+++ PROVIDED DATA +++
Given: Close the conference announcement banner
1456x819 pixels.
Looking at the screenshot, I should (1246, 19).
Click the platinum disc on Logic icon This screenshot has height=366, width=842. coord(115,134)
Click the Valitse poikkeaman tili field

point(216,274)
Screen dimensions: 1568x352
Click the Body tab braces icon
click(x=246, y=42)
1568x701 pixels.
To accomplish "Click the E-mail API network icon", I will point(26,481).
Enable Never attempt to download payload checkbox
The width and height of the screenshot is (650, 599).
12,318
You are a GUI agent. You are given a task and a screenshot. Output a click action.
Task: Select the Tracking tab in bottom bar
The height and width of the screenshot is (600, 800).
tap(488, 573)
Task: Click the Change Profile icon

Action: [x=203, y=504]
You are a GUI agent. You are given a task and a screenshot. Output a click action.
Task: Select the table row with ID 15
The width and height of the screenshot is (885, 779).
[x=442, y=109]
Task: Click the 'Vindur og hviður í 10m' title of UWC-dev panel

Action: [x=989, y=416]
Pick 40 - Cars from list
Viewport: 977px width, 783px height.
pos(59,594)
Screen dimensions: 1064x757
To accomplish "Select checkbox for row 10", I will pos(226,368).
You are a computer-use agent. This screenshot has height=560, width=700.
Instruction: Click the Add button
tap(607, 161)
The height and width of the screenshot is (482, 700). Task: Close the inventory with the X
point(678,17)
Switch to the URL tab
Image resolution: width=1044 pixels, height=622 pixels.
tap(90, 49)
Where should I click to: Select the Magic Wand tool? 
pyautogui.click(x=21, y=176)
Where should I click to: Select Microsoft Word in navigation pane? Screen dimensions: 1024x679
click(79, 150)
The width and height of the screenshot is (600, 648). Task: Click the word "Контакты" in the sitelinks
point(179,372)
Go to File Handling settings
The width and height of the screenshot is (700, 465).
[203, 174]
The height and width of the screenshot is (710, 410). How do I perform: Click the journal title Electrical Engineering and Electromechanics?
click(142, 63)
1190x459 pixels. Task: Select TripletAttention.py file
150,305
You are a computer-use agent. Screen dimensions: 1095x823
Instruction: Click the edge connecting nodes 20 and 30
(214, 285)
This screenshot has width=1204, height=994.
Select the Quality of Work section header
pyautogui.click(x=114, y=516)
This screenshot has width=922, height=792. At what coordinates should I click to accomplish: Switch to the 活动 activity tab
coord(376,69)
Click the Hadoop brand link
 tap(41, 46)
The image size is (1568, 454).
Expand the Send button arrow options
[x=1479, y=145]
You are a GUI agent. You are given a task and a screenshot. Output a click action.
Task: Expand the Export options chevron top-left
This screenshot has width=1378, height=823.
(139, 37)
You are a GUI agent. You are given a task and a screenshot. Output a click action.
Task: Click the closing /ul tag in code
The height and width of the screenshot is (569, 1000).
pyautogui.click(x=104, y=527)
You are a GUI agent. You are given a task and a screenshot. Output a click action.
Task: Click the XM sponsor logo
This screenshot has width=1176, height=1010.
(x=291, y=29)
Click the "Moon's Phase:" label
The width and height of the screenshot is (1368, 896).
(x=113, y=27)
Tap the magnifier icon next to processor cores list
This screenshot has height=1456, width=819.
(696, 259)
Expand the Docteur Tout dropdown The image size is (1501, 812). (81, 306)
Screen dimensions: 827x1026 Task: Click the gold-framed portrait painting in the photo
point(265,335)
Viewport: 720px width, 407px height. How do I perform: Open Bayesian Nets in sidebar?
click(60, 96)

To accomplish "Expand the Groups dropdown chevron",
+++
[INSTRUCTIONS TO FOLLOW]
All entries must be duplicated exactly, with none left out.

[TASK RESULT]
Given: Close the conference announcement banner
1456x819 pixels.
Looking at the screenshot, I should (1246, 19).
Click the platinum disc on Logic icon This screenshot has height=366, width=842. coord(115,134)
Click the Valitse poikkeaman tili field

point(216,274)
Screen dimensions: 1568x352
Click the Body tab braces icon
click(x=246, y=42)
1568x701 pixels.
To accomplish "Click the E-mail API network icon", I will point(26,481).
Enable Never attempt to download payload checkbox
The width and height of the screenshot is (650, 599).
12,318
You are a GUI agent. You are given a task and a screenshot. Output a click action.
Task: Select the Tracking tab in bottom bar
The height and width of the screenshot is (600, 800).
tap(488, 573)
Task: Click the Change Profile icon

Action: [x=203, y=504]
You are a GUI agent. You are given a task and a screenshot. Output a click action.
Task: Select the table row with ID 15
The width and height of the screenshot is (885, 779).
[x=442, y=109]
Task: Click the 'Vindur og hviður í 10m' title of UWC-dev panel

Action: [x=989, y=416]
Pick 40 - Cars from list
Viewport: 977px width, 783px height.
pos(59,594)
Screen dimensions: 1064x757
To accomplish "Select checkbox for row 10", I will pos(226,368).
You are a computer-use agent. This screenshot has height=560, width=700.
Instruction: Click the Add button
tap(607, 161)
The height and width of the screenshot is (482, 700). Task: Close the inventory with the X
point(678,17)
Switch to the URL tab
Image resolution: width=1044 pixels, height=622 pixels.
tap(90, 49)
Where should I click to: Select the Magic Wand tool? 
pyautogui.click(x=21, y=176)
Where should I click to: Select Microsoft Word in navigation pane? Screen dimensions: 1024x679
click(79, 150)
The width and height of the screenshot is (600, 648). Task: Click the word "Контакты" in the sitelinks
point(179,372)
Go to File Handling settings
The width and height of the screenshot is (700, 465).
[203, 174]
The height and width of the screenshot is (710, 410). How do I perform: Click the journal title Electrical Engineering and Electromechanics?
click(142, 63)
1190x459 pixels. Task: Select TripletAttention.py file
150,305
You are a computer-use agent. Screen dimensions: 1095x823
Instruction: Click the edge connecting nodes 20 and 30
(214, 285)
This screenshot has width=1204, height=994.
Select the Quality of Work section header
pyautogui.click(x=114, y=516)
This screenshot has width=922, height=792. At what coordinates should I click to accomplish: Switch to the 活动 activity tab
coord(376,69)
Click the Hadoop brand link
 tap(41, 46)
The image size is (1568, 454).
Expand the Send button arrow options
[x=1479, y=145]
You are a GUI agent. You are given a task and a screenshot. Output a click action.
Task: Expand the Export options chevron top-left
This screenshot has width=1378, height=823.
(139, 37)
You are a GUI agent. You are given a task and a screenshot. Output a click action.
Task: Click the closing /ul tag in code
The height and width of the screenshot is (569, 1000).
pyautogui.click(x=104, y=527)
You are a GUI agent. You are given a task and a screenshot. Output a click action.
Task: Click the XM sponsor logo
This screenshot has width=1176, height=1010.
(x=291, y=29)
Click the "Moon's Phase:" label
The width and height of the screenshot is (1368, 896).
(x=113, y=27)
Tap the magnifier icon next to processor cores list
This screenshot has height=1456, width=819.
(696, 259)
Expand the Docteur Tout dropdown The image size is (1501, 812). (81, 306)
Screen dimensions: 827x1026 Task: Click the gold-framed portrait painting in the photo
point(265,335)
Viewport: 720px width, 407px height. How do I perform: Open Bayesian Nets in sidebar?
click(60, 96)

To accomplish "Expand the Groups dropdown chevron",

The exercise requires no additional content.